实测OTA平台，7家暴露身份信息，存被利用盗刷风险

　　手机一丢，个人信息就裸奔？近日，上海警方破获一起非法盗刷信用卡案件，侦查发现，多名用户在遭遇信用卡盗刷前几小时都丢了手机，携程、同程、途牛等多款OTA平台或因暴露用户信息，成为用户手机丢失后信用卡被盗刷的主要信源。

 

　　原来，通过短信验证码登录部分OTA平台，就可套取用户身份信息。凭借身份证号，伪装成持卡人拨打银行客服，以获取被害人完整的身份、银行卡等信息，绑定第三方支付软件，实施盗刷。南都大数据研究院对去哪儿、携程、飞猪等10款具有购票功能的APP个人信息展示度展开测评，发现9款APP可通过短信验证码登录，其中7款APP均可找到个人预留身份证信息。

 

　　飞猪、携程、途牛等7款APP内均披露个人身份证信息

 

 

　　*部分APP个人信息泄露程度

 

　　记者实测发现，打开携程、去哪儿、飞猪旅行等10款需要使用个人信息购票的APP，除12306外，其余9款APP均可通过短信验证码直接登录。如果手机不慎被盗，被不法分子控制SIM卡后，插入其他手机也可无障碍登录。

 

　　去哪儿、携程、飞猪、途牛、驴妈妈、同城旅游、春秋旅游7款APP未对用户个人信息进行加密，在“常用旅客/信息”等入口完整展示曾经录入过的姓名、身份证号、生日等多项详细旅客信息，一旦登陆成功，不法分子使用这些信息就可以非法盗刷信用卡。

 

 

　　*去哪儿旅行旅客个人信息截图

 

　　不过，也有平台对用户信息安全防护做得较好，对常用旅客的关键信息，如手机号码、身份证号等隐藏处理。
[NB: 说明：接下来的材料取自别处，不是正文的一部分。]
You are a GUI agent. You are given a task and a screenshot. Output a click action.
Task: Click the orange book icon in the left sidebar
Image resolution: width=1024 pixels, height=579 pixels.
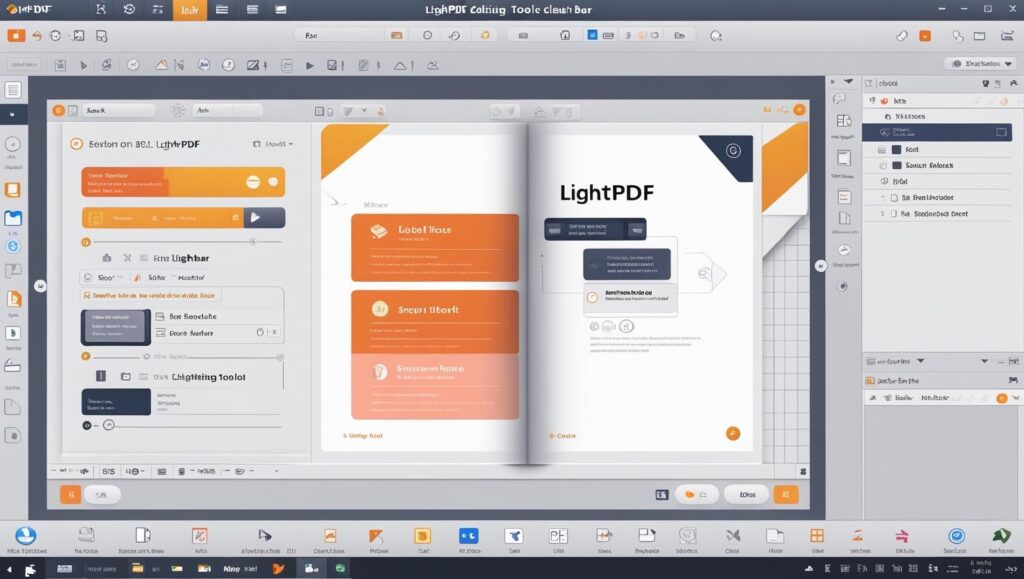13,190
如马蜂窝APP中，常用旅客的手机号码、身份证号码等信息均只保留后四位数字；要出发APP则仅保留旅客身份证号的前两位、后两位数字，其余数字均使用“*”替代隐藏。

 

　　支付宝、广发“发现精彩”APP等部分平台存在安全隐患

 

　　有了身份证号，如何走到盗刷这一步？据了解，此次盗刷案中，犯罪嫌疑人能通过被害人身份证号掌握其银行卡信息，绑定第三方支付软件，实施盗刷。实测发现，部分第三方支付平台也或多或少存在破解漏洞。

 

 

　　*支付宝修改支付密码界面（安卓手机）

 

　　以支付宝为例，在安卓手机上打开支付宝，可通过手机短信验证码方式无门槛登录个人账户，重置支付密码。在“修改支付密码”界面显示，可通过四种方式重置密码，其中一种就是“短信验证码+身份证号”，这意味着，仅需要知道身份证号就可以修改支付宝支付密码。记者以同样方法测试苹果手机，发现“短信验证码+身份证号”入口则时有时无。

 

　　除了支付宝等第三方支付平台外，部分信用卡APP对个人财产信息的保护也有疏漏。例如广发银行“发现精彩”APP在登录时可利用身份证号重置登录密码进入，并在“卡片管理”中直接看到用户所绑定银行卡的完整卡号。获取了身份证号、银行卡号，便可轻而易举在微信、支付宝等绑定相同银行卡的第三方支付平台重置支付密码，控制其银行卡内金额实施盗刷。

 

　　手机应用软件“风控、安全系统”应及时升级

 

　　移动互联时代，手机知道你的一切秘密。SIM卡作为个人的另一张“身份证”，也是不少APP的通行证。为了方便用户登录，不少APP设置了手机短信验证码登录方式，但随之也带来安全隐患。目前旅游、购物、共享出行、生活服务等行业的多家平台均上线了“信用付产品”，例如京东的“白条支付”、苏宁易购的“任性付”、携程、去哪儿们的“拿去花”等等。如果用户开通这些贷款类消费产品，并允许小额免密支付，一旦手机落入他人之手，就会产生盗刷风险。事实上，数字经济时代基于消费升级衍生的新型信用金融产品，如若未能做好安全防护措施，无形之中也会成为犯罪分子的“作案利器”。

 

　　对此，业内有关人员表示，“手机应用软件的风控、安全系统应及时升级。比如除了实名认证外，也可增加生物识别技术验证，确认实人使用，为应用软件的使用安全加一道防火墙。”